## begin Records to process

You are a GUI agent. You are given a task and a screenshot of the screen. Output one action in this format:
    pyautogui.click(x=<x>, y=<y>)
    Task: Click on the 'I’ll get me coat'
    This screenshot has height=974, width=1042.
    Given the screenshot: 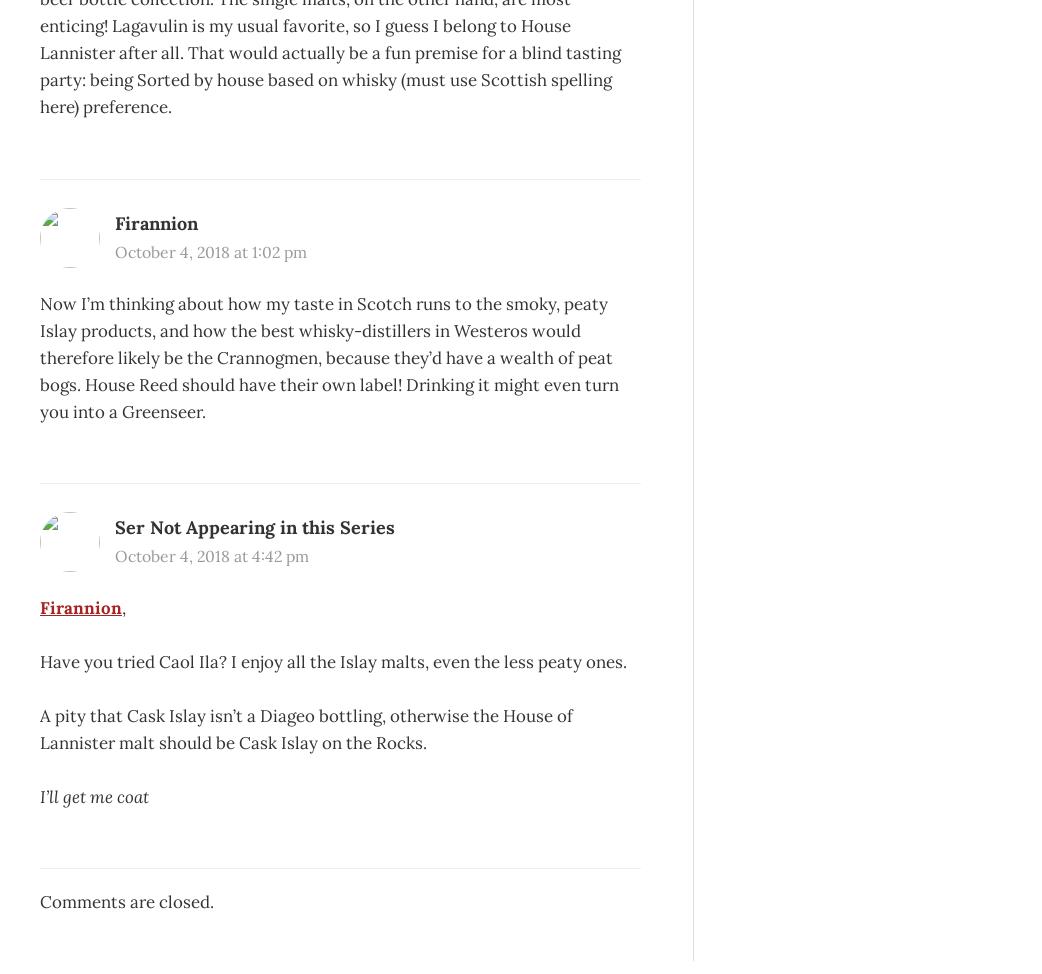 What is the action you would take?
    pyautogui.click(x=94, y=794)
    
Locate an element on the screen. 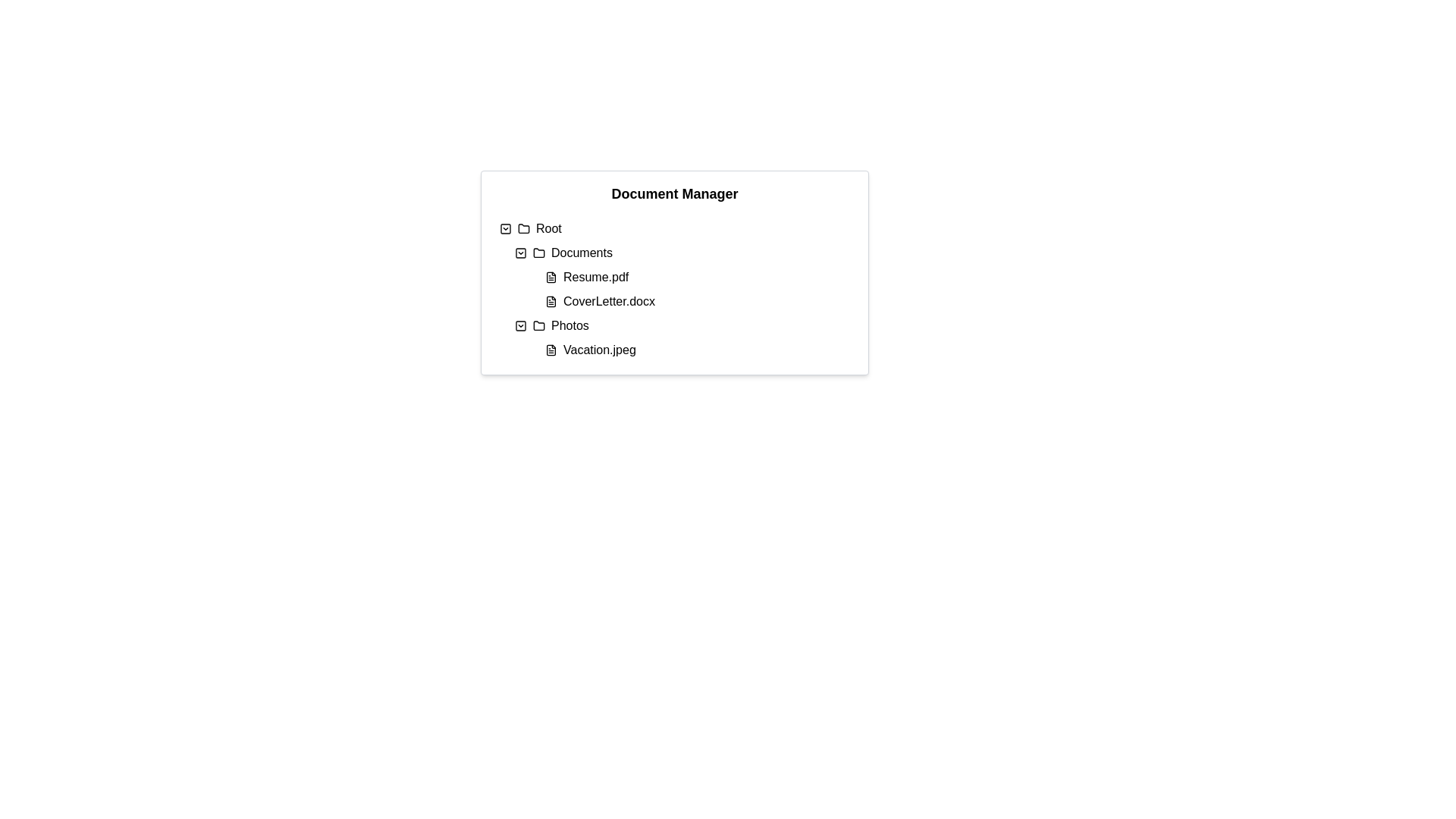  the small downward-facing arrow icon located near the text labeled 'Documents' is located at coordinates (520, 253).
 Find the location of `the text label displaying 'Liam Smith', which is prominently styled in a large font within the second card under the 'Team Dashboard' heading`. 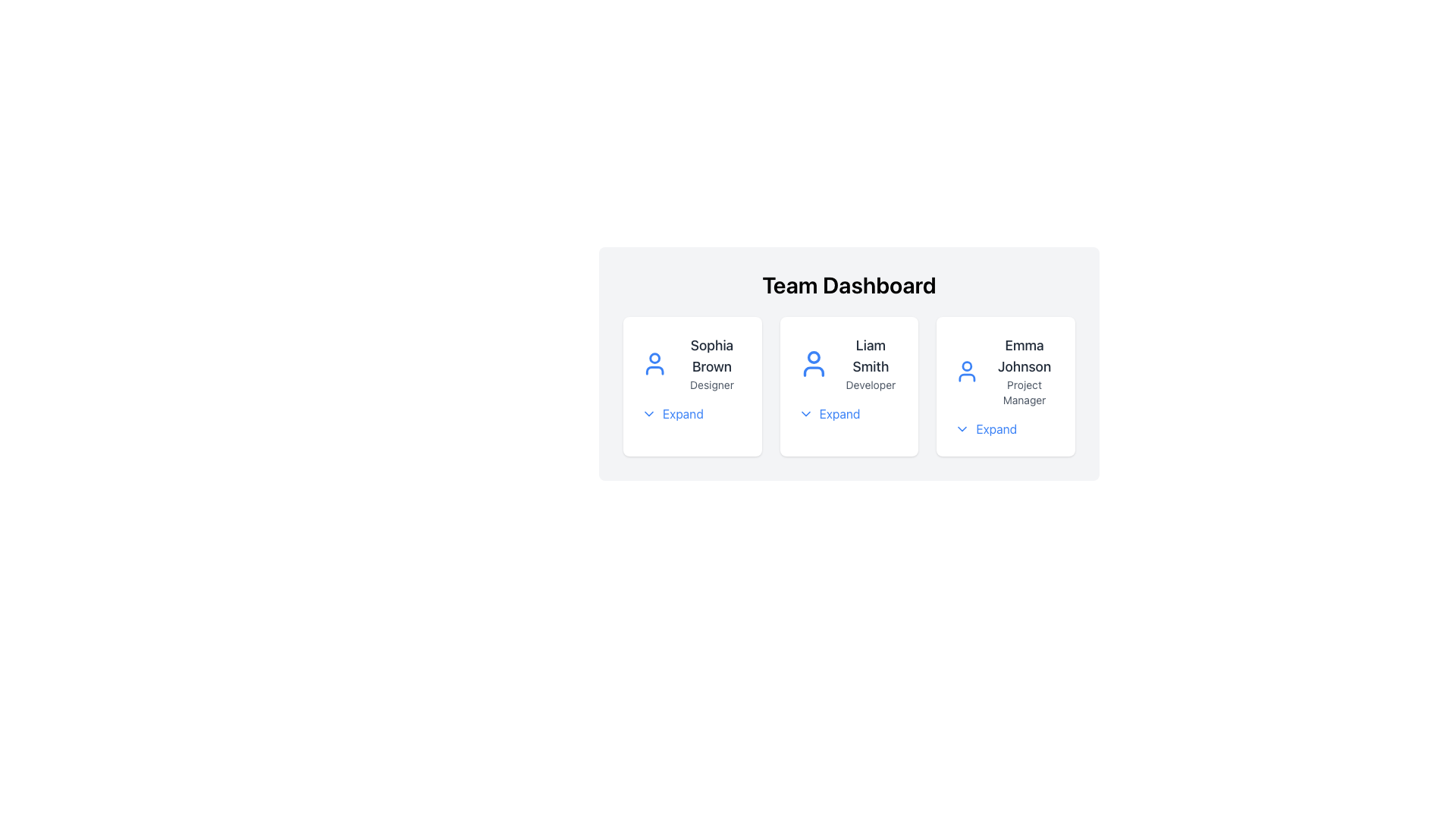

## end Records to process

Rewrite the records from the start up to and including the line that contains "This screenshot has" as a Markdown table with the columns Row and Line, putting each line in its own numbered row and leaving out blank lines.

| Row | Line |
|---|---|
| 1 | You are a GUI agent. You are given a task and a screenshot of the screen. Output one action in this format: |
| 2 |     pyautogui.click(x=<x>, y=<y>) |
| 3 |     Task: Click on the 'I’ll get me coat' |
| 4 |     This screenshot has height=974, width=1042. |